ALLIES AND ENEMIES
I found life among the Darkspear not so different from life on my home island, as far as I could remember. There were the usual council fires and coming-of-age rituals and seasonal ceremonies. The trolls in Sen'jin fought just as hard to gain power over their friends and foes, though their tactics were tempered some due to the demands of Thrall and his Horde. Cannibalism and troll sacrifice, for instance, had been forbidden.
While I had been cut off from other trolls for many years, the memory of tribal custom soon returned to me — it is hard to forget thousands of years of instinct — and I settled into a natural cycle of laboring for the good of the many. I hunted. I fished and helped build huts. I served on guard duty and gathered ingredients for the potions and powders made by our witchdoctors.

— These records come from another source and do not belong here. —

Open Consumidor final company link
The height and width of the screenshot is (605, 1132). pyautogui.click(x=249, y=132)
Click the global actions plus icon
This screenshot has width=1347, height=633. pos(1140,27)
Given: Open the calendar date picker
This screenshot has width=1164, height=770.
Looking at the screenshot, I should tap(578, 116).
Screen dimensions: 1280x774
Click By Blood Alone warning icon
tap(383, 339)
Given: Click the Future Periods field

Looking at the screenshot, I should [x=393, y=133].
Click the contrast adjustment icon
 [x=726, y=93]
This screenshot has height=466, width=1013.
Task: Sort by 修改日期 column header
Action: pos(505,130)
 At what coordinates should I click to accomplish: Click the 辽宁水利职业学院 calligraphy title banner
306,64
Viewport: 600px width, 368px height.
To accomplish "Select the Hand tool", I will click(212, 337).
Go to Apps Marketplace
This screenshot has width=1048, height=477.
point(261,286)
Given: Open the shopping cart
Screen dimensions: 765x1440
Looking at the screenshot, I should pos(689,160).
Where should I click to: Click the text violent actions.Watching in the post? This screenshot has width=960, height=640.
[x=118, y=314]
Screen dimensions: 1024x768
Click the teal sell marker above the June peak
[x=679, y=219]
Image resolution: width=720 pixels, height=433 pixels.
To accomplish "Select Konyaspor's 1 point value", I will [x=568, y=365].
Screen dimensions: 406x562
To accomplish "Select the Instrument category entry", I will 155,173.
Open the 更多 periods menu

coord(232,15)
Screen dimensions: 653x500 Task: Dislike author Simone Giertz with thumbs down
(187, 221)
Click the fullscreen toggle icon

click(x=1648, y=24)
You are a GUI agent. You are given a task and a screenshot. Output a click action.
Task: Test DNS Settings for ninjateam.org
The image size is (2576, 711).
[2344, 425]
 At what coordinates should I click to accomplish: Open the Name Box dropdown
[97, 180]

There was no school in Sen'jin. Our education came from handed-down stories and hands-on skills training. Like the other trolls in the village I would go to Master Gadrin's hut each day to hear his sermons on honor, retribution, voodoo, and the like. He received all with the warmth of a father. When he asked to speak with me alone, it seemed as though we were renewing an old friendship. He assured me that he was at my disposal, asked me how life with my family was, and sent me away with a small totem of Loa Aya'taa, the Fate Spinner, to watch over me.
Soon I also encountered Vol'jin, son of Sen'jin, fallen leader of the Darkspear and the one after which our village was named. I found Vol'jin on the sparring grounds to the north, where he was instructing young trolls in the ways of war. Each of the trolls had a short hunting bow carved from the horns of raptors. Tuskers of the tribe were taught to use these bows from the time they were able to lift one. It is for this reason that trolls make such deadly hunters, as we rarely miss our mark.
This was my first meeting with Vol'jin, and he scrutinized me closely, his brow heavy and his bearing authoritative and fearsome. I had heard he was a powerful practitioner of voodoo as well as a deadly predator; rumor told that he was in fact a Shadow Hunter, one of the few remaining, steeped in the darker aspects of the spirit world. He wielded a double-bladed sword similar to what the elves call a moon glaive, and many was the time I found its sharp edge at my throat — both as a young adult and later as a full-grown troll.
Where Master Gadrin had seemed like the ocean, inviting, a joy to be on with boat and oar, Vol'jin was a mountain. He was foreboding, unscalable, hard. The truth is that I did not like him from the start. Vol'jin was the one who led me and a group of tribe members on a hunting party to the biggest of the Echo Isles. Here we killed the upstart witchdoctor Zalazane, leader of the exiled trolls I had seen before, and freed his hexed slaves. The fighting was vicious and wonderful.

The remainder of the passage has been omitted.